I was lucky enough to get an expertly guided tour from the man behind the pumpkins, Travis Reckner. The seeds of the pumpkin spectacular (pun intended) were planted years ago when Travis was 15-years-old and he and his father organized a much smaller show to raise money for a local school. Their pumpkin displays gradually grew, year by year, from hundreds of pumpkins to thousands. The Roger Williams Zoo had been the home of the spectacular from 2001-2004, and it returned in 2009. With one more week left in the season, there have already been more than 90,000 visitors who have streamed through the zoo to get a peek at the creations that Travis and his team of 20 create and refresh on a weekly basis. They work around the clock, and their hard work is evident when you see the results.

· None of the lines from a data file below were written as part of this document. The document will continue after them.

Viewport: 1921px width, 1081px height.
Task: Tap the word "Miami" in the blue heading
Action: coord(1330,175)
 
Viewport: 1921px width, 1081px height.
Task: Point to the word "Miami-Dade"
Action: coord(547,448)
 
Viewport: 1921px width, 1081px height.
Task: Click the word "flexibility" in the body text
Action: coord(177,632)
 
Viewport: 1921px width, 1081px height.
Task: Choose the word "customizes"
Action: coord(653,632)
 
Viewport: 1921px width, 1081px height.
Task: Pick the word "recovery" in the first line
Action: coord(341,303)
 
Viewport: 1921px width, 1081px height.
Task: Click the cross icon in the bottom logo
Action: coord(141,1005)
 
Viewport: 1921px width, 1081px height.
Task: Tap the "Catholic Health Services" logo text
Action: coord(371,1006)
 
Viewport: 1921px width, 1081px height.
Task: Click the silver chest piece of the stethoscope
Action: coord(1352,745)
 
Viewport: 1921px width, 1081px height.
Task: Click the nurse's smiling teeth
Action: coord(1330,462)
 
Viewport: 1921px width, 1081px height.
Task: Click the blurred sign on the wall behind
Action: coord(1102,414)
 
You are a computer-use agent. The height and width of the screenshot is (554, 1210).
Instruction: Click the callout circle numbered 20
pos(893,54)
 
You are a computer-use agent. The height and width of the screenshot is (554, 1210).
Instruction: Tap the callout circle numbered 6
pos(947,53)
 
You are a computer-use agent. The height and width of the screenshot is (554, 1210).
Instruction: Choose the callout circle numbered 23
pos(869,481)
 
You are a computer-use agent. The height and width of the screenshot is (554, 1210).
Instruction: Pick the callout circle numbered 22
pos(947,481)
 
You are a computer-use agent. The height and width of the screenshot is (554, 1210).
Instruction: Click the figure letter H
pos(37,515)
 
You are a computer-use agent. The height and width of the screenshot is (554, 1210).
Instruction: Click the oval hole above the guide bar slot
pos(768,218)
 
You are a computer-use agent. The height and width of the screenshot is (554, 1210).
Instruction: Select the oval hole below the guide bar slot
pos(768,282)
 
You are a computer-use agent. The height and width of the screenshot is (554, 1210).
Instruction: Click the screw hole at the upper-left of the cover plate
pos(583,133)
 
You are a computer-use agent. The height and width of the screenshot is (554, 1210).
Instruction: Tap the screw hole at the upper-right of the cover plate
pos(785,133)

As an huge fan of “The A-Team,” I loved this Mr. T pumpkin

Travis – a chef, and alum of Cambridge’s Rialto — uses special tools to create this pumpkin wonderland, including vacuums and instruments that are designed to cut linoleum. He unabashedly admits that pumpkins are his passion. He says he and his team even get a little depressed this time each year, during the waning days of the spectacular. Travis’ story is an inspiring one, in that he found his passion in a non-traditional area, pumpkins, and he has carved out (again, pun intended, I am on a roll) a job that allows him to do what he loves. Sometimes the thing that makes us happiest doesn’t come in a neat, easy package. But if we listen to our hearts, and don’t give up, we can find a way to follow our passions!

Travis, hard at work

So many pumpkins

There’s no place like home

And, here is my jack-o-lanter, inspired by Travis, and made possible by some forced down-time courtesy of Hurricane Sandy. I was prepared in case the lights went out! Obviously, I need some serious practice if I want to be able to help Travis out next year.

 Thanks to Travis Reckner for taking the time to share his passion with me. The Jack-O-Lantern Spectacular is not to be missed. After going toe to toe with Sandy, it will reopen on Halloween and will be open through Saturday, November 3th. Thank you as well to Whitney Dayton Brunet, it would have been depressing to carve alone.